Publié en 2014, Sugar, Ma vie de chat est une œuvre à part dans la bande dessinée contemporaine. Connu jusque-là pour ses illustrations et ses travaux graphiques expérimentaux, l’auteur belge Serge Baeken (né en 1967) y livre un récit profondément intime : l’histoire vraie de son chat Sugar, disparu après quinze années de vie commune. L’album s’ouvre sur cette absence et évoque avec pudeur la perte de cet être cher.
Son personnage principal est donc Sugar, est un chat noir à la silhouette souple. Grâce à un trait nerveux et expressif, son apparence mêle réalisme et abstraction. Ainsi, son pelage est granuleux et sa musculature anguleuse, mais son visage, dénué de bouche et de nez dans certaines cases, serait réduit à l’état d’ombre sans ses grands yeux jaunes au regard perçant.

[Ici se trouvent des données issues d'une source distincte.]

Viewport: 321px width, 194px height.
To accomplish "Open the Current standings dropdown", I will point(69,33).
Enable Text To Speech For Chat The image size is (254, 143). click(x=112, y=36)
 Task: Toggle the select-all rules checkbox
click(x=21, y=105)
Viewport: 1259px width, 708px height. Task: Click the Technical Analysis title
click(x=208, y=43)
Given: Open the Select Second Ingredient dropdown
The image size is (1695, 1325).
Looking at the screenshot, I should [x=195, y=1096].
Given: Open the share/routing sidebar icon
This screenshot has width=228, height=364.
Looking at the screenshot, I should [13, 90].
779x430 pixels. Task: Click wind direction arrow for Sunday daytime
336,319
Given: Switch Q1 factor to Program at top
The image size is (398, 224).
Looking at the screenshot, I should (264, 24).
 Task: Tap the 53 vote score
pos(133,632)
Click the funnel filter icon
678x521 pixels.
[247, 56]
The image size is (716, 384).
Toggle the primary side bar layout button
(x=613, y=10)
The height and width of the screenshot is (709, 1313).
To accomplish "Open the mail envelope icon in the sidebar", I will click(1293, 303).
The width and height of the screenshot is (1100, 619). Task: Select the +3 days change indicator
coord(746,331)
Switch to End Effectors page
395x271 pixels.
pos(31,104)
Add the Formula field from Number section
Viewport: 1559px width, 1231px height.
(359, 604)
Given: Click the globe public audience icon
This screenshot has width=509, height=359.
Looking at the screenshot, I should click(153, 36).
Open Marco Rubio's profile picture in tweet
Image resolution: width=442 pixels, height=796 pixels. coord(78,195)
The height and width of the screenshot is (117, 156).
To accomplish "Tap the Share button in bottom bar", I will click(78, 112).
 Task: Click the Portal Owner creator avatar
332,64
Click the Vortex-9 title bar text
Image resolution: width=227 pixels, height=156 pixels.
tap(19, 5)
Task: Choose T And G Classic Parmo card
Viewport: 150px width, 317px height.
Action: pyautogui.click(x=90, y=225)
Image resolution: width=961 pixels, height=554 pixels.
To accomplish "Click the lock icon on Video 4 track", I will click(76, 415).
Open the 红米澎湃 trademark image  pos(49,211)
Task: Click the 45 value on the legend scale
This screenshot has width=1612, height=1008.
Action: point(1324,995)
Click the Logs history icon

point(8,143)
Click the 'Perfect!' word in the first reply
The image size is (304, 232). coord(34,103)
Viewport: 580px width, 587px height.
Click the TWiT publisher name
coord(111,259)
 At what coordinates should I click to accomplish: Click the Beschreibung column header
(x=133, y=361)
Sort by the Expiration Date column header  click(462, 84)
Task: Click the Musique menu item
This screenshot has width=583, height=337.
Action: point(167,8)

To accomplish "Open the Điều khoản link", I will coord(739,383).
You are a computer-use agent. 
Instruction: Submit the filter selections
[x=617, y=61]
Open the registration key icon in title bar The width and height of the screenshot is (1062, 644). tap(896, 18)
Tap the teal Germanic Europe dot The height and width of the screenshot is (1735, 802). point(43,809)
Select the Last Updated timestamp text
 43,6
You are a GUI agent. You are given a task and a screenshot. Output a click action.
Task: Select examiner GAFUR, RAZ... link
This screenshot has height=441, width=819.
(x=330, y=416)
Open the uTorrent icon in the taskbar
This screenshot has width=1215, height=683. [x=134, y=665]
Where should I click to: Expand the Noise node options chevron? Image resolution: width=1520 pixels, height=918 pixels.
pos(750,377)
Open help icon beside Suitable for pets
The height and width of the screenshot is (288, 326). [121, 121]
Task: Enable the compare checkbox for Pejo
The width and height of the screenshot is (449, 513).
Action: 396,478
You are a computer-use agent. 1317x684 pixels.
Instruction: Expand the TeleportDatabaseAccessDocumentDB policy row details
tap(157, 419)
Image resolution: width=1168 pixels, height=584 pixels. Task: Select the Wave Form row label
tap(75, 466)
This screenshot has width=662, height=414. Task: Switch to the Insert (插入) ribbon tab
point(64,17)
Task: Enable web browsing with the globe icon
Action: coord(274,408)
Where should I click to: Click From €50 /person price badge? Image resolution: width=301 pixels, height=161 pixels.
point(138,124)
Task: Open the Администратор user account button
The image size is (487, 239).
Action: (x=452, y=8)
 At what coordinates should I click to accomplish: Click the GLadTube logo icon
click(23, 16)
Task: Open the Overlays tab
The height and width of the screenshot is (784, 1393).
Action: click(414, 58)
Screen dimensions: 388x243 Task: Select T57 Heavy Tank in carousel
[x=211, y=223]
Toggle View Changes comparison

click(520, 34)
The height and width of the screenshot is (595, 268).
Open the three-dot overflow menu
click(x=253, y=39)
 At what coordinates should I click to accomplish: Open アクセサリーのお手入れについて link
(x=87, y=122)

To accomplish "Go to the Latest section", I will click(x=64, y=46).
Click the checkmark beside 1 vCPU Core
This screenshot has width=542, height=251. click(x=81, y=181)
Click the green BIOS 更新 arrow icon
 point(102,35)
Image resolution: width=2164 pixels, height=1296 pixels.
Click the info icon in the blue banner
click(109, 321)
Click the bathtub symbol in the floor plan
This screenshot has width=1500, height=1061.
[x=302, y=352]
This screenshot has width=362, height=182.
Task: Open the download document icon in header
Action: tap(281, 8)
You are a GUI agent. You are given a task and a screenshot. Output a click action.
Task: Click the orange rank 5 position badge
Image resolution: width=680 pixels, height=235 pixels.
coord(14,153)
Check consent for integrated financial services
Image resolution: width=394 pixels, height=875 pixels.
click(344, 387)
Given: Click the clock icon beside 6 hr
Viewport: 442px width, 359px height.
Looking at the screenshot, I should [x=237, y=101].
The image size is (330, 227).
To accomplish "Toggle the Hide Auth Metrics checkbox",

Comme d’autres auteurs de son époque, Serge Baeken raconte dans Sugar, Ma vie de chat un quotidien fait de gestes simples et de rituels partagés avec l’animal, qu’il illustre dans des pages souvent dépourvues de textes.
Elle se distingue également par certains choix originaux faits par son auteur. En particulier, plutôt que de chercher à varier l’apparence des pages en utilisant des cases de taille différente, Serge Baeken choisit de les découper en 26 petites cases aux dimensions identiques, qui lui permettent de décmposer l’action. En outre, exit les couleurs : il fait le choix audacieux du noir et blanc, ce qui permet de vraiment mettre en valeur le personnage principal de son histoire.
Sugar, ma vie de chat s’inscrit dans une tendance forte de la bande dessinée des années 2010 : celle du récit biographique animalier, popularisé par des auteurs cherchant à montrer la tendresse de leur quotidien au côté de leur animal préféré. Le chat n’est alors plus le clown divertissant qu’on connaissait au 20ème siècle : c’est un être qui possède une personnalité à part entière et qu’on traite avec la même attention que s’il s’agissait d’un humain. Ainsi, avec cette bande dessinée, Serge Baeken montre que la mort d’un proche est une épreuve difficile, même lorsqu’il s’agit d’un animal.
À sa sortie, l’album est salué pour sa sincérité et sa maîtrise graphique. Il remporte d’ailleurs en Belgique le prix Saint-Michel de la meilleure bande dessinée d’un auteur néerlandophone.